** START Available data **

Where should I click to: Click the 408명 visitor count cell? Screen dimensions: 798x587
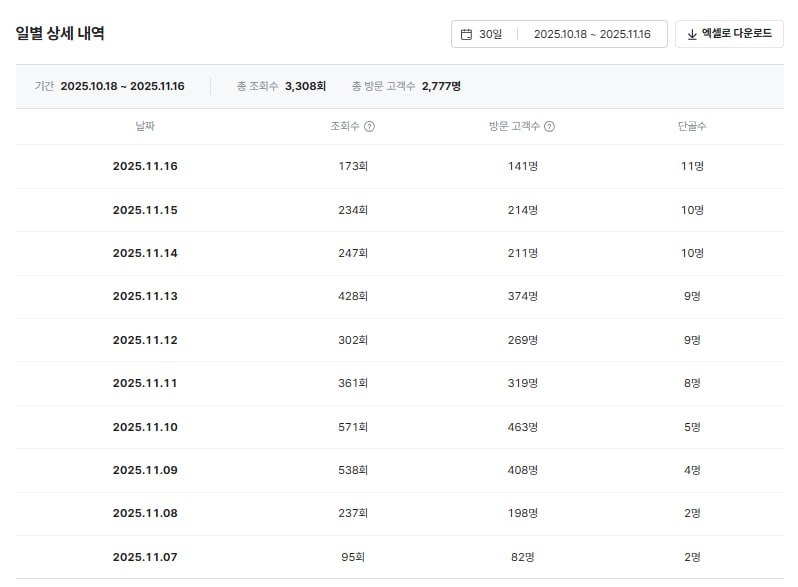[x=523, y=470]
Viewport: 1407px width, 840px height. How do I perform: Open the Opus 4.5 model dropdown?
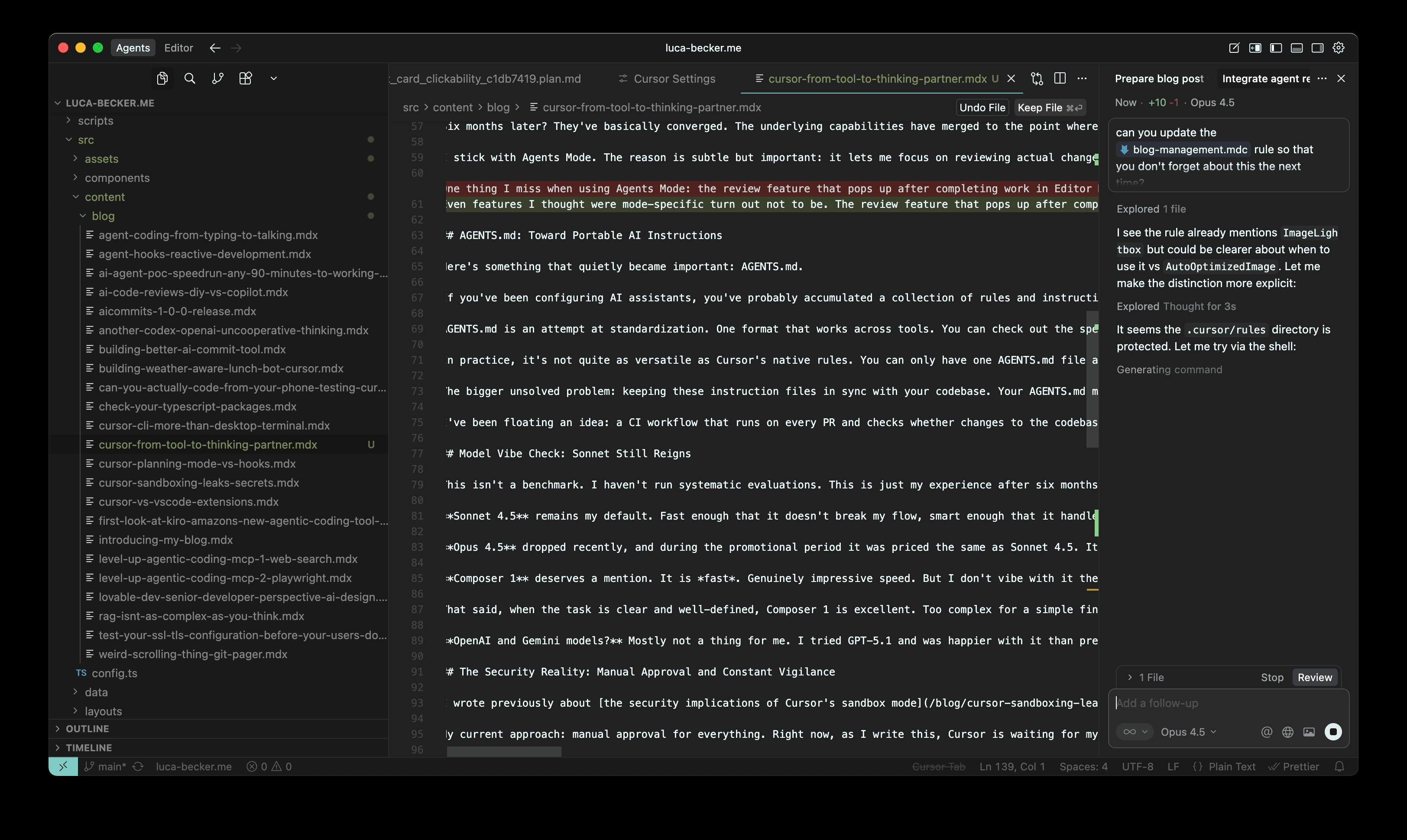(x=1188, y=731)
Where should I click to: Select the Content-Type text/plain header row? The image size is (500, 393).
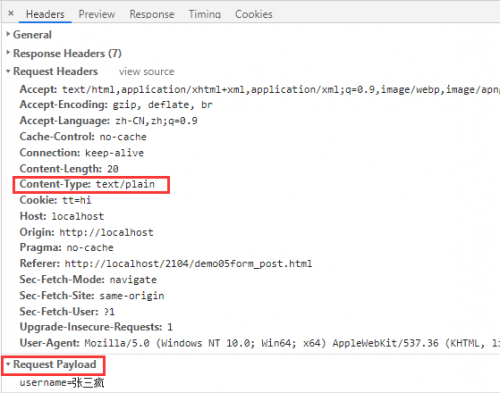coord(87,184)
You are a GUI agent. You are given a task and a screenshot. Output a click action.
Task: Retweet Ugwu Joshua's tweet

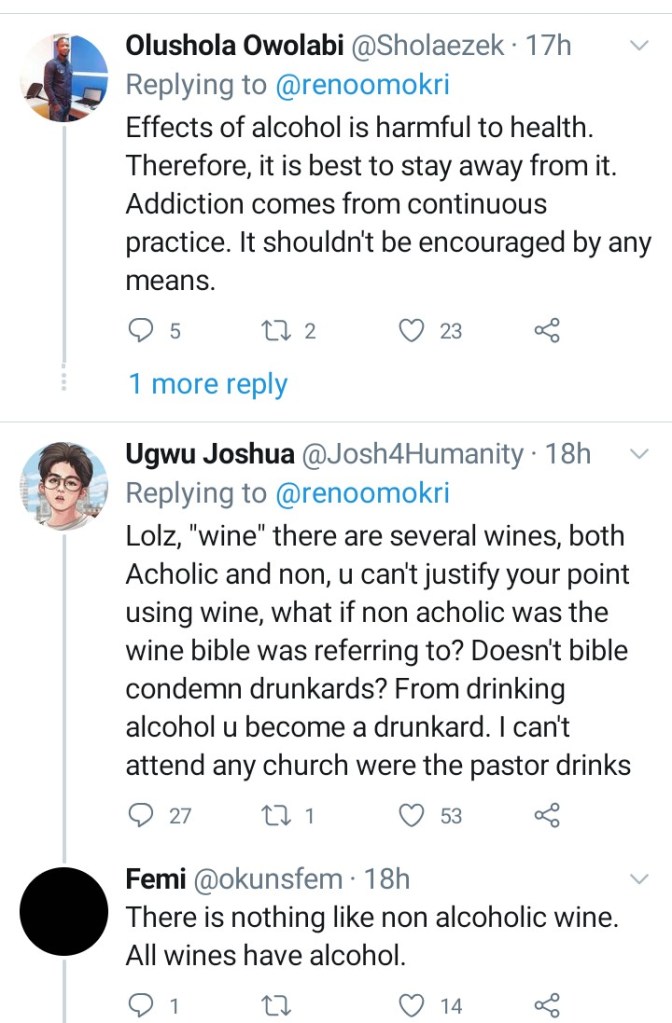tap(271, 815)
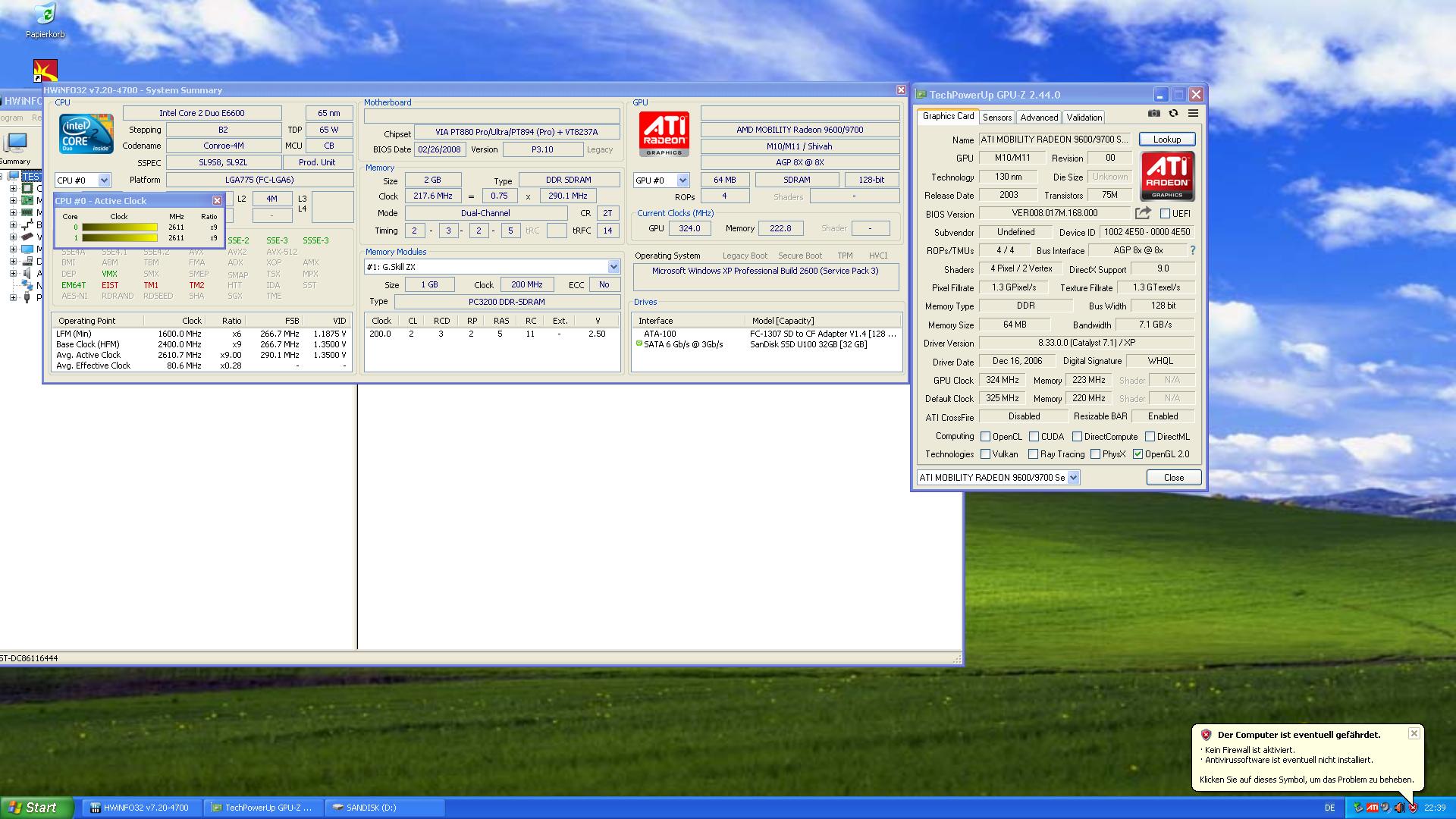
Task: Open the G.Skill ZX memory modules dropdown
Action: coord(613,266)
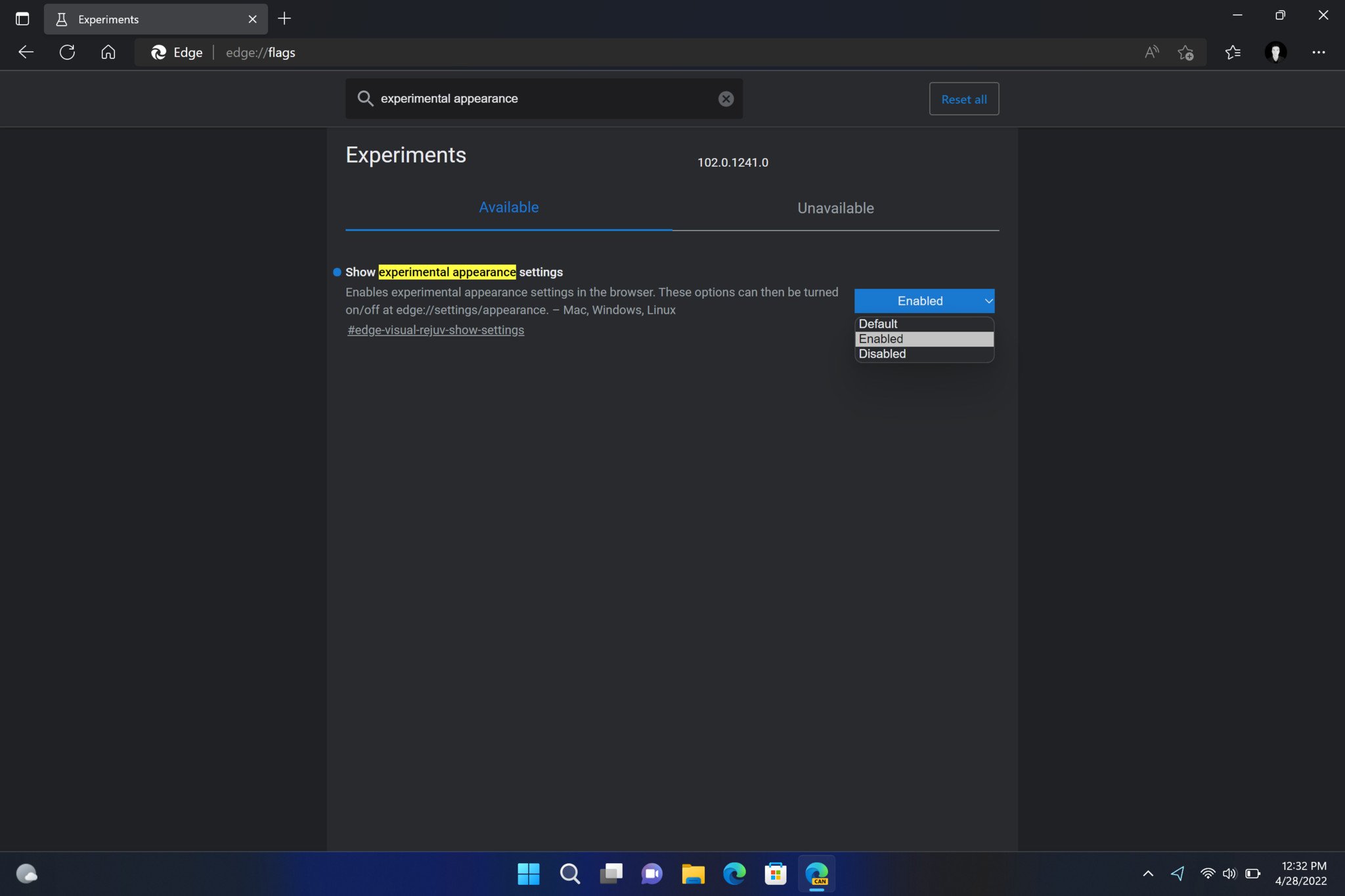Click Reset all button
Viewport: 1345px width, 896px height.
(964, 98)
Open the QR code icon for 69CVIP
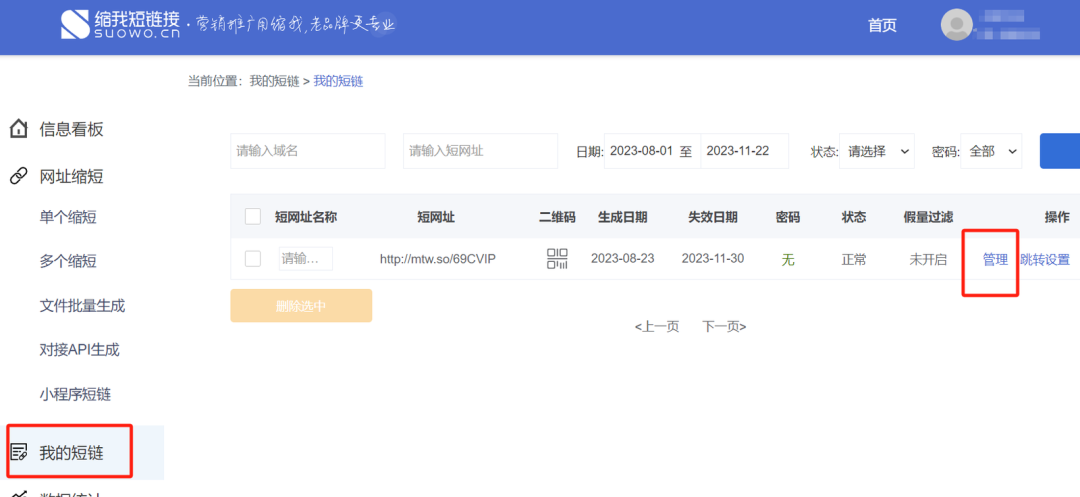Viewport: 1080px width, 497px height. pyautogui.click(x=557, y=259)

** END Available data **

= Written task =
Please copy out every line of the saved entries above word for word, leaving the pictures out of your answer.

= Reply =
Where should I click to: Click the 408명 visitor count cell? Screen dimensions: 798x587
[x=523, y=470]
Viewport: 1407px width, 840px height. How do I perform: Open the Opus 4.5 model dropdown?
(x=1188, y=731)
Where should I click to: Select the Content-Type text/plain header row? The image size is (500, 393).
coord(87,184)
You are a GUI agent. You are given a task and a screenshot. Output a click action.
Task: Retweet Ugwu Joshua's tweet

tap(271, 815)
Task: Open the G.Skill ZX memory modules dropdown
Action: coord(613,266)
Click Reset all button
Viewport: 1345px width, 896px height.
(964, 98)
Open the QR code icon for 69CVIP
Viewport: 1080px width, 497px height. pyautogui.click(x=557, y=259)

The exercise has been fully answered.